■ **Problem requirements**:
Copy word for word the rows from the line with "The image size is (272, 196)." up to and including the line with "click(x=210, y=131)". Leave out the pictures.

■ **Exercise material**:
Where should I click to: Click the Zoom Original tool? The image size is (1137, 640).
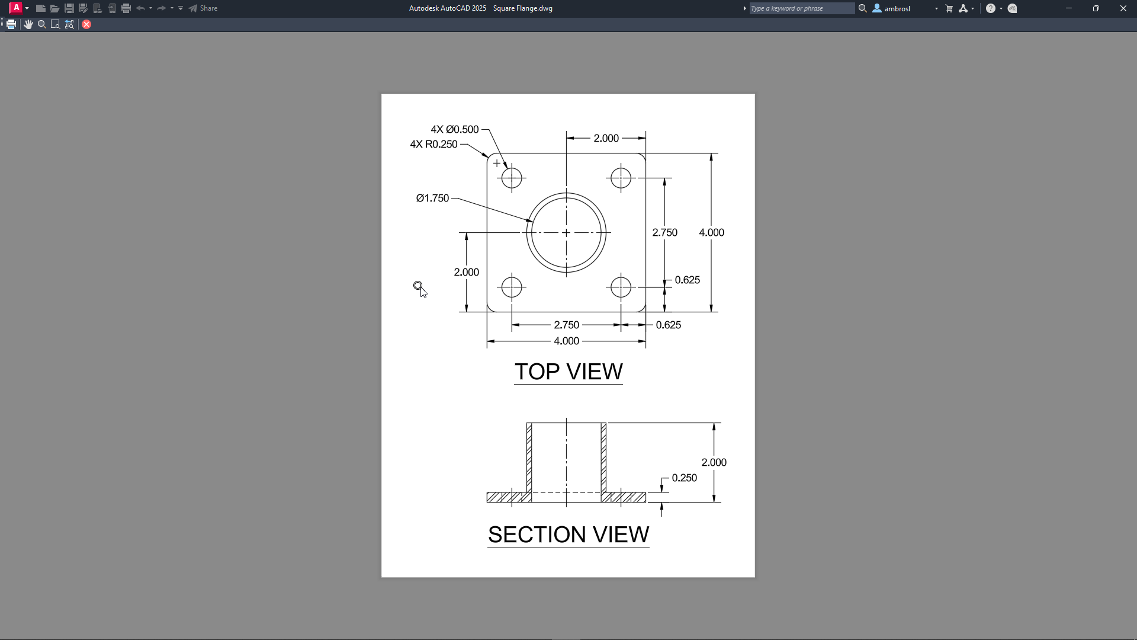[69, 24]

--

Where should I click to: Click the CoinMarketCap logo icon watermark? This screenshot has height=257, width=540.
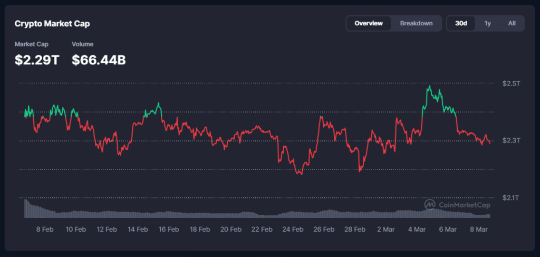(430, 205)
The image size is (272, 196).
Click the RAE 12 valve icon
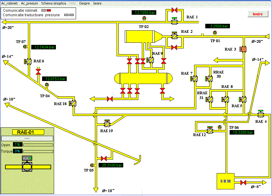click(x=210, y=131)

==

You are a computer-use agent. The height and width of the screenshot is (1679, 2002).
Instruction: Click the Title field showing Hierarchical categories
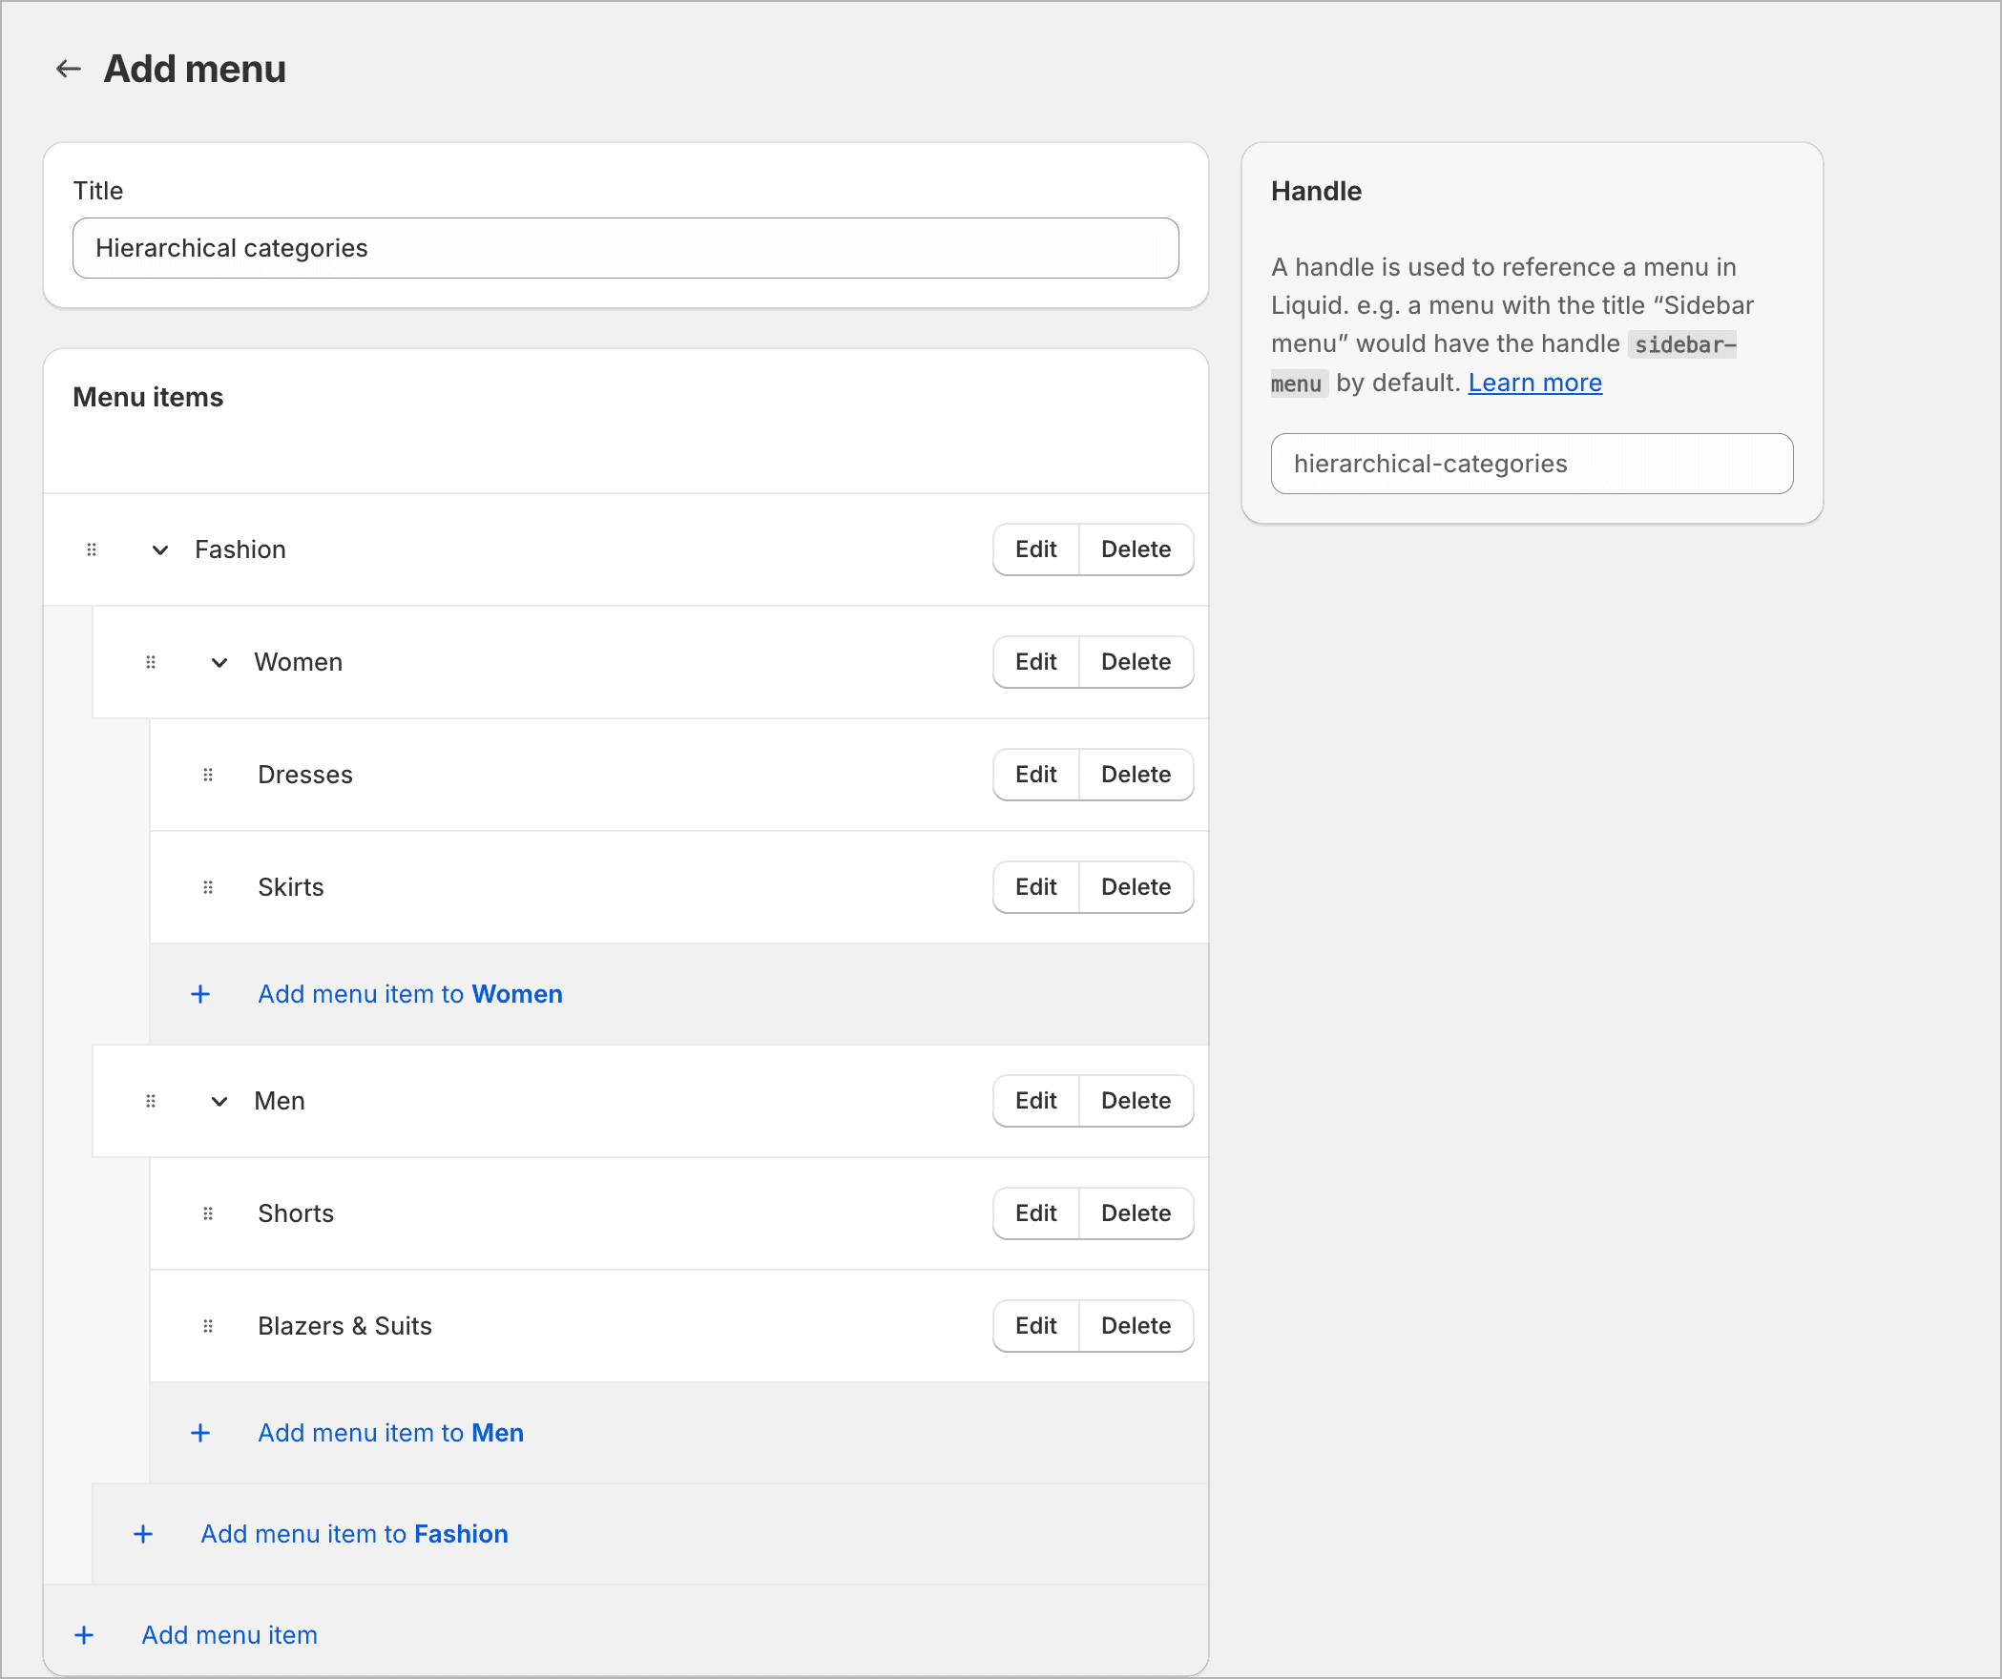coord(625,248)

■ **Expected output**:
The image size is (272, 196).
Click the RAE 12 valve icon
click(x=210, y=131)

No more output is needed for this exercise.